The ministry said Beijing was considering a tariff increase of 25% on pork and aluminium scrap, mirroring Trump's 25% charge on steel.
A second list of goods including wine, apples, ethanol and stainless steel pipe would be charged 15%, mirroring Mr Trump's tariff hike on aluminium.
The ministry said Chinese purchases of those goods last year totalled £3bn (€2.44bn).
That would be less than 1% of Chinese imports of US goods and far smaller than the range of imports targeted by Mr Trump's order Thursday in the technology dispute.
American business groups have warned Mr Trump his aluminium and steel tariffs could hurt the US economy and disrupt exports.
Companies worry the dispute could spiral into tit-for-tat import controls by governments worldwide that could suppress global trade.
The US tariff hike on steel and aluminium imports also has irked Japan, America's closest ally in Asia.
"We have repeatedly told the US side that steel and aluminium imports from its ally Japan will not adversely affect America's national security, and that Japan should be excluded," Chief Cabinet Secretary Yoshihide Suga said at a routine news conference Friday.
China's top economic official, Premier Li Keqiang, appealed to Washington on Tuesday to "act rationally" and said, "we don't want to see a trade war".
The higher American duties on aluminium and steel have little impact on China, which exports only a small amount of those products to the United States.
But private sector analysts have said Beijing would feel obligated to take action to avoid looking weak in a high-profile dispute.
The Commerce Ministry said the higher US tariffs "seriously undermine" the global trading system.

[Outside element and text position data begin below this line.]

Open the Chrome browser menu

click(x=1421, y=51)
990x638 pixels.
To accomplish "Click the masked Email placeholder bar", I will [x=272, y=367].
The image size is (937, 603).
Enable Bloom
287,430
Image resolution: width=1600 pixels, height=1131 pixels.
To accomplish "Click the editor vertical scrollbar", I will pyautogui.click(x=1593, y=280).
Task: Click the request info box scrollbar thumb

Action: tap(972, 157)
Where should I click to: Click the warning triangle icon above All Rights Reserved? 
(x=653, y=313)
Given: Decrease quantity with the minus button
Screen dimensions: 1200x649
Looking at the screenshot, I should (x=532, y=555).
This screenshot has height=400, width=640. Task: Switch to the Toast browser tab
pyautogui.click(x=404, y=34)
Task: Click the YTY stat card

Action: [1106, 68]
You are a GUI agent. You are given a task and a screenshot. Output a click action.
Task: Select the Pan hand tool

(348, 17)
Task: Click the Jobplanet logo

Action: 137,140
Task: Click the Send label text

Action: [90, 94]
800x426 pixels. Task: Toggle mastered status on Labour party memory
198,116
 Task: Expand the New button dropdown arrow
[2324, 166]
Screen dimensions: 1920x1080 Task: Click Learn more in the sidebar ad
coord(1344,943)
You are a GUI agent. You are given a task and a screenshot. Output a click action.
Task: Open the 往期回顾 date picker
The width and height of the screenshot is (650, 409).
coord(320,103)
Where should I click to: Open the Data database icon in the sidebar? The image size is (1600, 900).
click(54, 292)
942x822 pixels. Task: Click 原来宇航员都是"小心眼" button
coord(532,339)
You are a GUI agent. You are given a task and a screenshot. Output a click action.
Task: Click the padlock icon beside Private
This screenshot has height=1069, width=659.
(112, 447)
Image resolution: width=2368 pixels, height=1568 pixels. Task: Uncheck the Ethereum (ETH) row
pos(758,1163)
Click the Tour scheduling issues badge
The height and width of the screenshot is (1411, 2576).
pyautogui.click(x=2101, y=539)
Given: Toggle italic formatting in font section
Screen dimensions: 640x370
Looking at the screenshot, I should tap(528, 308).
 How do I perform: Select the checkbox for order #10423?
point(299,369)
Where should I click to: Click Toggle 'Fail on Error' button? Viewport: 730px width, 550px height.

It rejected Mr Trump's contention they are needed to protect US national security.
The Chinese side urges the US side to resolve the concerns of the Chinese side as soon as possible," the ministry said. It appealed for dialogue "to avoid damage to overall Chinese-US cooperation.
Beijing reported a trade surplus of $275.8bn (€223.58bn) with the United States last year, or two-thirds of its global total. Washington reports different figures that put the gap at a record $375.2bn (€303.96bn).